| Assignment |
From the records below, please repeat exactly the line that has "5 A hitelkártya", the line that has "Éves átlagos biztosítási", and every line between them, and nothing else.
Given data START
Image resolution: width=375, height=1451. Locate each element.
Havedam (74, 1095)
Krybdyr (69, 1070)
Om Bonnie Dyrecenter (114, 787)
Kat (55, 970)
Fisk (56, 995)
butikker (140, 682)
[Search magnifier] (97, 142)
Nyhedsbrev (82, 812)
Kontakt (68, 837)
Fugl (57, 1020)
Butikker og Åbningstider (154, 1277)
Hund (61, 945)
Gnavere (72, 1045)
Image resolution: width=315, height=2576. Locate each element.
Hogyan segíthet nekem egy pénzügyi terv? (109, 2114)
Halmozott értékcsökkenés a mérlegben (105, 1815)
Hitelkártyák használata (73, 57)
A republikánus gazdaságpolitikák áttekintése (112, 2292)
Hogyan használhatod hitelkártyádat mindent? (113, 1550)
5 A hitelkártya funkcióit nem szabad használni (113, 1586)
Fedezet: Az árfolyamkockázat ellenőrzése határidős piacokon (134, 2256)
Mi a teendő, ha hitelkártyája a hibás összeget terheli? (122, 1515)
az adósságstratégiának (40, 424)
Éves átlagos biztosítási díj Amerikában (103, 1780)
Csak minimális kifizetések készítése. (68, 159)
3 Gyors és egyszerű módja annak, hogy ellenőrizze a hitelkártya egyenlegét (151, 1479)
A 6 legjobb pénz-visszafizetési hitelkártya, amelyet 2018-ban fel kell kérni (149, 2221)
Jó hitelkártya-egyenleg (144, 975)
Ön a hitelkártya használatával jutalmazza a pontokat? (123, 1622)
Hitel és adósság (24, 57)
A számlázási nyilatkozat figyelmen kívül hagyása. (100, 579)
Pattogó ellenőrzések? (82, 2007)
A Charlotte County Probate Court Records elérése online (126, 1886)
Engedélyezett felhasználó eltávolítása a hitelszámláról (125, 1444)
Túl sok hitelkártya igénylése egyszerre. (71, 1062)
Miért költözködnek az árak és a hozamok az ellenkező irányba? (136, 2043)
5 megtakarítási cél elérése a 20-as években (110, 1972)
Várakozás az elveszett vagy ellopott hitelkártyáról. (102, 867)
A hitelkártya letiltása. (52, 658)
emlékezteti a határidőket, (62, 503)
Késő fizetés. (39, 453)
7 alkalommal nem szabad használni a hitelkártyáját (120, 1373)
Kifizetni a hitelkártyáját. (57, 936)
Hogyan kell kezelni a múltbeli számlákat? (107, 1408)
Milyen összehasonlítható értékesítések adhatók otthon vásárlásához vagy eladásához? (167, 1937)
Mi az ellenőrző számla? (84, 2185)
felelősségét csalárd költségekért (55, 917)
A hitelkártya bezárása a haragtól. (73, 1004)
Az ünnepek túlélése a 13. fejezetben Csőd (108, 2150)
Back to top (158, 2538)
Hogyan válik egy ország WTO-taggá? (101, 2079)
Given data END
| The completed task |
5 A hitelkártya funkcióit nem szabad használni (113, 1586)
Fedezet: Az árfolyamkockázat ellenőrzése határidős piacokon (134, 2256)
Mi a teendő, ha hitelkártyája a hibás összeget terheli? (122, 1515)
az adósságstratégiának (40, 424)
Éves átlagos biztosítási díj Amerikában (103, 1780)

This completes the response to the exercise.